The authors evaluate different language models and an end-to-end dialogue system using text dialogue module-specific metrics, including perplexity, diversity, and context modeling. Results show that the end-to-end system produces highly coherent and contextually relevant responses but exhibits significant response overlap, leading to template-like outputs. Among the language models, one model generates less diverse responses compared to another, while the end-to-end system demonstrates higher coherence and relevance than both models. The end-to-end system produces highly coherent and contextually relevant responses compared to the language models. One language model generates less diverse responses than the other, while the end-to-end system shows high response overlap. The end-to-end system achieves higher coherence and relevance than the language models but produces template-like outputs.
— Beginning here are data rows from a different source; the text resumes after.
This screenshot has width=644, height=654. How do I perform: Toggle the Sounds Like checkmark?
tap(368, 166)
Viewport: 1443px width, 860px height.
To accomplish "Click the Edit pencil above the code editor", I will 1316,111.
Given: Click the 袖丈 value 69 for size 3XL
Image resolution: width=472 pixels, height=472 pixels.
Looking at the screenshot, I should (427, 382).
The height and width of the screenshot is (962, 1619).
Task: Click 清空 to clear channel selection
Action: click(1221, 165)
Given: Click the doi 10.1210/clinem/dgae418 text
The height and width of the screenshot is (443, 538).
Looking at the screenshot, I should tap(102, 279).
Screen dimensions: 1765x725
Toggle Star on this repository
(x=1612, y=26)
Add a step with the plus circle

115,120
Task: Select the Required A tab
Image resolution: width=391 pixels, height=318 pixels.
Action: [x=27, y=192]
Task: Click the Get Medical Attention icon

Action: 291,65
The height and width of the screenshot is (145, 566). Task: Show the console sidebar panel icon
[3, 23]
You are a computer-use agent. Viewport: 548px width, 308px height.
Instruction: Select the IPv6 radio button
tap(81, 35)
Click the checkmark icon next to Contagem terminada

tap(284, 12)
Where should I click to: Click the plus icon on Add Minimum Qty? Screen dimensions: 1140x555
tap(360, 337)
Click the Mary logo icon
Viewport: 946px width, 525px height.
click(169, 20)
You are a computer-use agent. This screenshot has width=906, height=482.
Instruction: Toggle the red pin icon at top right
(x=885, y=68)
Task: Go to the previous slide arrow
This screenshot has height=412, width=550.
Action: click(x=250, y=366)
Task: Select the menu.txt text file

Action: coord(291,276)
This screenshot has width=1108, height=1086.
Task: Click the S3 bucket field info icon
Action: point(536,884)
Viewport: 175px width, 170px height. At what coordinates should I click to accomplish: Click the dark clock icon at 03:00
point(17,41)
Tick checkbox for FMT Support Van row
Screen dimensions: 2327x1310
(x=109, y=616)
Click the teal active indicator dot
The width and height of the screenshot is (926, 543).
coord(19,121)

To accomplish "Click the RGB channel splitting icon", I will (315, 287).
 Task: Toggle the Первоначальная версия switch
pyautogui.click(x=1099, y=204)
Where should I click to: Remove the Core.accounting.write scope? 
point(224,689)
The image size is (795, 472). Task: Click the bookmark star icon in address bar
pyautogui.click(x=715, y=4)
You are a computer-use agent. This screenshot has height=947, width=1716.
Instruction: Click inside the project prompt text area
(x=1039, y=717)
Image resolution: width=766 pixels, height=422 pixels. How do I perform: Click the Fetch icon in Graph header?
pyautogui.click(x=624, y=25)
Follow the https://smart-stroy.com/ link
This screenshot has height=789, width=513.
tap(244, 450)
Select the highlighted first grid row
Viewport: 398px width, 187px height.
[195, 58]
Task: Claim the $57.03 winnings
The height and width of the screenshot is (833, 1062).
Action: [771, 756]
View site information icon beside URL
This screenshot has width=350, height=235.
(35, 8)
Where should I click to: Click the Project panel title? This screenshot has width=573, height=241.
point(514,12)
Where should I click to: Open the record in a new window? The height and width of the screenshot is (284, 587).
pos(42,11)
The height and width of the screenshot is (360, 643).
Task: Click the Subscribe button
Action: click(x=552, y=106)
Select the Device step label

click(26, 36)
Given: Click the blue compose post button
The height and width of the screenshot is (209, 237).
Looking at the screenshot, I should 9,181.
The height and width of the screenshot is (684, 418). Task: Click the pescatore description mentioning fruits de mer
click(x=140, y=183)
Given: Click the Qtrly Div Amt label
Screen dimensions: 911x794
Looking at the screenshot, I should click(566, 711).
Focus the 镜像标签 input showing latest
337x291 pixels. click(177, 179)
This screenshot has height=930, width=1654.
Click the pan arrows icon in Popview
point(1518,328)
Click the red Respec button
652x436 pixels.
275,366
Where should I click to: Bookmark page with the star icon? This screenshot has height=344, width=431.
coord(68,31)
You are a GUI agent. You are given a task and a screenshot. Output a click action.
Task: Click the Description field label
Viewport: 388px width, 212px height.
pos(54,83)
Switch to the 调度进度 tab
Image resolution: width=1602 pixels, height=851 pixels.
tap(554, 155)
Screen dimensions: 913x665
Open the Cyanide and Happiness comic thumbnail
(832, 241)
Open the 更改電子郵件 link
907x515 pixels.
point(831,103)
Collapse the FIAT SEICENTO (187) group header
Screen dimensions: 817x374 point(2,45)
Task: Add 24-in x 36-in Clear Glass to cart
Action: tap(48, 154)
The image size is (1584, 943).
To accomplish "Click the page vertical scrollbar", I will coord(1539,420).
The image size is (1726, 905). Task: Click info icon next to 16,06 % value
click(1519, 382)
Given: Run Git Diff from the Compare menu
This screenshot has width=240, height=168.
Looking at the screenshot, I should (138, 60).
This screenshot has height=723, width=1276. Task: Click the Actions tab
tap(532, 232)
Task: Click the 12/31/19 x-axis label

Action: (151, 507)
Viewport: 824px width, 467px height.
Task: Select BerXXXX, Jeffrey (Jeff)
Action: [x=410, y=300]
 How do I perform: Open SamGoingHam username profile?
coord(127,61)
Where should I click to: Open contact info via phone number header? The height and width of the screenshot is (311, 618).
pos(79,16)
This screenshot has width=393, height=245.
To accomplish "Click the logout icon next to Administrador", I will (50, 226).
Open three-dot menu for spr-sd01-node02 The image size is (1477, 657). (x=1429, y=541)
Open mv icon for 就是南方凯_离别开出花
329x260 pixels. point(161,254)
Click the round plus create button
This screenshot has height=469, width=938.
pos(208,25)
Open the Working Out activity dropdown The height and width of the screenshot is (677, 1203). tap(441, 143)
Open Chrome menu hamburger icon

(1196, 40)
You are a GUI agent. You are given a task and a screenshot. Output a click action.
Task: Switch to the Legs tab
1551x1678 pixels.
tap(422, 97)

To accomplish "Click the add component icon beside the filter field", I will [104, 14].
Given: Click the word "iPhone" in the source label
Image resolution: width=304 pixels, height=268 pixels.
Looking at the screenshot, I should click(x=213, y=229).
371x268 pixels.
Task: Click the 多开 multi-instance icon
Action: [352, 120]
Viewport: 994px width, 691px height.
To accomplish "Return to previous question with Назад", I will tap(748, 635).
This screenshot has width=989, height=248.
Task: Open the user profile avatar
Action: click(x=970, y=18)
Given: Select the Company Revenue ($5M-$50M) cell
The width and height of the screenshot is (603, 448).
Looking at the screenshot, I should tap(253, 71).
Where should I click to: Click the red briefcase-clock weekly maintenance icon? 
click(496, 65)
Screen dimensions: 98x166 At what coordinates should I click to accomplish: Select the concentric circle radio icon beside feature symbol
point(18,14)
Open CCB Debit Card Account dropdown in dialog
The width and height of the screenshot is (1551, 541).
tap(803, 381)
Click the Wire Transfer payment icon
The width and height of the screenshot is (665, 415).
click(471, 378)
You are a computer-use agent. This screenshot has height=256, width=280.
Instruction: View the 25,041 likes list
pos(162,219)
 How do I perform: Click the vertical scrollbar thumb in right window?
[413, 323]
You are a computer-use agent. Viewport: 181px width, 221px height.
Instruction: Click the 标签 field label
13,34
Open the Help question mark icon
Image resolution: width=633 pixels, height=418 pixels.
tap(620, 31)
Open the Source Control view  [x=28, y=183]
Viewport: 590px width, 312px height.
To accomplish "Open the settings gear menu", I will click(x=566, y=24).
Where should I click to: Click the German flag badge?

The experiments evaluate dedicated text-to-speech and speech recognition models alongside large language models and an end-to-end spoken dialogue system to validate their respective capabilities in acoustic generation and conversational reasoning. Qualitative analysis reveals that specialized modular components consistently outperform the unified end-to-end framework in both speech quality and recognition accuracy. While the integrated dialogue system produces highly relevant and contextually aware responses, it suffers from repetitive outputs, whereas standalone language models present a distinct trade-off between response diversity and contextual coherence. Ultimately, the findings highlight a clear performance gap between purpose-built architectures and integrated systems, while confirming that synthetic text inputs can meaningfully enhance downstream speech intelligibility.